Bis zum letzten Kapitel hadert der Leser mit der Glaubwürdigkeit der Hauptangeklagten Isa. Ist sie nun das Opfer einer abscheulichen Vergewaltigung gewesen, oder ist sie Mittäterin einer grauenhaften Hinrichtung? Oder ist sie beides?

Gerade diese Unsicherheit, diese Zweifel an Isas Unschuld, haben mich nach der Lektüre nachdenklich hinterlassen. Warum stellen wir ein Vergewaltigungsopfer in Frage? Warum muten wir den Opfern durch Untersuchungen, Prozessen, usw. im Nachhinein soviel Leid zu? Reicht es nicht, dass sie bereits Opfer einer der widerwärtigsten Taten wurden?

Natürlich liegt die Vermutung nahe, dass ein Opfer Rache empfindet, Genugtuung für die an ihr begangenen Taten erfahren möchte. Ich bin ein entschiedener Gegner von Selbstjustiz, ganz gewiss möchte ich in keinem Land leben in dem Selbstjustiz an der Tagesordnung ist. Aber ich kann den Hass eines Opfers annähernd nachempfinden. Vielleicht ist es das, was mich die ganze Lektüre über hat zweifeln lassen.
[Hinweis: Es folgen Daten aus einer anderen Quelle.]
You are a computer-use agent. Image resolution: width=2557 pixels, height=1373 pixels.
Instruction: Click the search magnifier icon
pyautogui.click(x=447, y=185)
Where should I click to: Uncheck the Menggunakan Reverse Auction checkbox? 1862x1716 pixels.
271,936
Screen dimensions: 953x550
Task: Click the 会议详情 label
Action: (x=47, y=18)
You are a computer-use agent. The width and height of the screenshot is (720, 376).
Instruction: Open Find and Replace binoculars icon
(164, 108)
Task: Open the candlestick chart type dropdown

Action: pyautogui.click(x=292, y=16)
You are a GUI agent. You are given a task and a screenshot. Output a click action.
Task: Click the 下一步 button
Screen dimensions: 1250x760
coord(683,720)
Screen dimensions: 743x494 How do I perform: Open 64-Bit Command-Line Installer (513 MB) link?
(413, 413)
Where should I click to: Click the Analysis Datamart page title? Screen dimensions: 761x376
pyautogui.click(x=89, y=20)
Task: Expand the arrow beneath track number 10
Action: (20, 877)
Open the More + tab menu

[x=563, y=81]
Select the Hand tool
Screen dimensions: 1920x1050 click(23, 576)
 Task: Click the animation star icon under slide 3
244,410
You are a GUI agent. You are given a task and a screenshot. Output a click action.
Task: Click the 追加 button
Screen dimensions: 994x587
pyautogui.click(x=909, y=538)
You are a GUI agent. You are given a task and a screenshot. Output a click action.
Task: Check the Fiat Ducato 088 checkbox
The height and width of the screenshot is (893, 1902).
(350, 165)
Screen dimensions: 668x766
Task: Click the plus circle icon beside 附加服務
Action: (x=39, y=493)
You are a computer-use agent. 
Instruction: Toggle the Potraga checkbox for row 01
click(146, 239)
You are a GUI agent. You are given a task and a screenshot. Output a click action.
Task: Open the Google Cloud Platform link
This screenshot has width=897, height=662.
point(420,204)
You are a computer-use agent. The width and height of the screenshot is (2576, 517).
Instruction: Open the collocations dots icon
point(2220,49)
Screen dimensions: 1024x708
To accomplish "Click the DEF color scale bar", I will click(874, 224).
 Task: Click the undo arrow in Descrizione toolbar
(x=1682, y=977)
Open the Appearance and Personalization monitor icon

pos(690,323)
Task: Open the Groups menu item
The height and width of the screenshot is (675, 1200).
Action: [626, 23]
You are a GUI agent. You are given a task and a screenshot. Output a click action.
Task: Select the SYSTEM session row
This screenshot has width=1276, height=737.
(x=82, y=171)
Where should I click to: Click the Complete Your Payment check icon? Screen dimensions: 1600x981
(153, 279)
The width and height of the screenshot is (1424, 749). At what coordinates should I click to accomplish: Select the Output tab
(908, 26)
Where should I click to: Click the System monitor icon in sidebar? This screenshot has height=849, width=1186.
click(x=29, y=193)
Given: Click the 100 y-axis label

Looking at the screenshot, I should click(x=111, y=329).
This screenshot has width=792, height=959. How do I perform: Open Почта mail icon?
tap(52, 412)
Tatsächlich habe ich mich immer zwischen "Wahrheit und Lüge" befunden, der Titel des Thrillers ist Programm.

Dass James Grippando ursprünglich als Anwalt gearbeitet hat, schlägt sich in seinem Büchern stark nieder. Es sind Prozessthriller, vieles spielt sich vor Gericht ab. Der hauptverantwortliche Anwalt Jack taucht bei Grippando in einem Thriller bereits 1994 auf. Mittlerweile ist Jack reifer geworden, seine Verhöre vor Gericht sind gut durchdacht. Keiner macht ihm so schnell etwas vor. Doch auch er hat seine Zweifel.

Eine Vergewaltigung hinterlässt Wunden. Tiefe, schmerzhafte Wunden. Sie verändern einen Menschen, die Wunden reichen bis in eine Partnerschaft hinein, sie verfolgen einen jahrelang. All das wird in diesem Thriller sehr deutlich. James Grippando kann auf besonders drastische oder brutale Darstellungen verzichten, ihm geht es darum der Wahrheit auf dem Grund zu gehen. Wie schwierig sich genau das darstellt, wird mit diesem Buch mehr als deutlich. Ein Buch, welches mich nachdenklich zurück lässt.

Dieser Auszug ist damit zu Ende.